Currently Non-Collectible Status, also known as CNC status, is what the IRS calls it when this process of reviewing your financial data reveals that you don’t have the capacity to make monthly payments.

Basically, that your allowable expenses are so equal to your income that they acknowledge they can’t reasonably pursue you for payments.

What CNC basically means for you:

In a nutshell, being placed into CNC status means that the IRS will not pursue collection action, such as wage garnishments etc., against you while you remain in that status. (Although they will likely place liens on large assets of yours, such as homes, property, or vehicles.)

They’ll review your financial data periodically, and if they determine a change in income or expenses that leads them to believe you can now make payments, they may revisit the status.

Note that as the CSED dates of your tax debt run out the IRS will look more aggressively at your financial situation to see if they can get some payments before the statutes expire.

If you are able to remain in Currently Non-Collectible status for the remainder of your statutes period, it is possible that the IRS will have to write off the debt. Any liens put in place for that tax debt will automatically release 30 days after the CSED dates — the point in which the IRS had to write off the debt.

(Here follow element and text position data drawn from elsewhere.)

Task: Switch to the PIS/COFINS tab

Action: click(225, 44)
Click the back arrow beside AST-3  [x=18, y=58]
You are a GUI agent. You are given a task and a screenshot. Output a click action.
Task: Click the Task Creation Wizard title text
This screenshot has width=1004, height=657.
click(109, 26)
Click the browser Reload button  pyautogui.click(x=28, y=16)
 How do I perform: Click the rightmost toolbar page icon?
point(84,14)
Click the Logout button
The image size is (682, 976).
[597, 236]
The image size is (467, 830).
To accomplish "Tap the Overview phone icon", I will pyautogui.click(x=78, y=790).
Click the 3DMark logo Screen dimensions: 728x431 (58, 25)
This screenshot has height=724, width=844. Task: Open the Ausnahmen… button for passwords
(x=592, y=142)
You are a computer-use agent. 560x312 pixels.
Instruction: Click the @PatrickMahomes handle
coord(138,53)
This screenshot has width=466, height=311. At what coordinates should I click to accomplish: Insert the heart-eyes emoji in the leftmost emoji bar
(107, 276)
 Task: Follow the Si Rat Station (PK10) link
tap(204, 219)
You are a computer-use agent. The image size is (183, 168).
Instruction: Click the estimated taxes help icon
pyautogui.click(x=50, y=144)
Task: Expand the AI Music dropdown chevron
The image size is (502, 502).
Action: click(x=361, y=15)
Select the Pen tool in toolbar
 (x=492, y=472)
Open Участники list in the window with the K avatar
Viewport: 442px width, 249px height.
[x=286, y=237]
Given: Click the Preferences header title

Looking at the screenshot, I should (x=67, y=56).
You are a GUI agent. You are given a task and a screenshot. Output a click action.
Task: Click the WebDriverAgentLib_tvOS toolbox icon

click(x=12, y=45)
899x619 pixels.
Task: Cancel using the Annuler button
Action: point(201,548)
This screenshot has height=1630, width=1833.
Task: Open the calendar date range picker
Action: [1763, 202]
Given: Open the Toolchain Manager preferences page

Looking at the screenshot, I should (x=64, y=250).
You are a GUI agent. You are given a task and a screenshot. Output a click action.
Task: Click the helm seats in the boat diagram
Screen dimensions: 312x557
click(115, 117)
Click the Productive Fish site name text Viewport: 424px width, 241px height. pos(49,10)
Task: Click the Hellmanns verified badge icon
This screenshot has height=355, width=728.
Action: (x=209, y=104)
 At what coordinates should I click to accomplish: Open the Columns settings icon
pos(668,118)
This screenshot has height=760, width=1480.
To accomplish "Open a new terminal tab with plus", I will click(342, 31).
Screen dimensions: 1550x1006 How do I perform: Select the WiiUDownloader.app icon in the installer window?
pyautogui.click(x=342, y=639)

Caveats to being in CNC status:

  • The IRS may still place a lien on any sizeable assets you have, such as your home, vehicles, boats, or other properties. You may not have enough liquid cash to make regular payments, but they’ll want to know they’ll get paid if you liquidate assets in the future.
  • Like all agreements you make with the IRS regarding tax debt, you must remain current on all future tax filings and must not create new tax debt. For instance, coming to an arrangement with them but then failing to file next year’s taxes, or filing and owing a new unpaid balance, can knock you out of any arrangement you’ve made with them.

Other uses for Currently Non-Collectible Status

It’s important to acknowledge that CNC status isn’t simply a “get out of jail free card”. Without feasible evidence that you truly can’t pay the tax debt the IRS doesn’t simply hand out this status.

However, in legitimate cases where a taxpayer has fallen on hard times, especially job loss, death of a spouse, or other tough situations applying for Currently Non-Collectible status can provide a temporary reprieve.

Whether it’s six months, a year, or a couple of years to get back on your feet, this status ensures no debilitating collection action will be taken against you during that time. And when your situation improves and you can afford to make payments to resolve the debt, you can renegotiate then.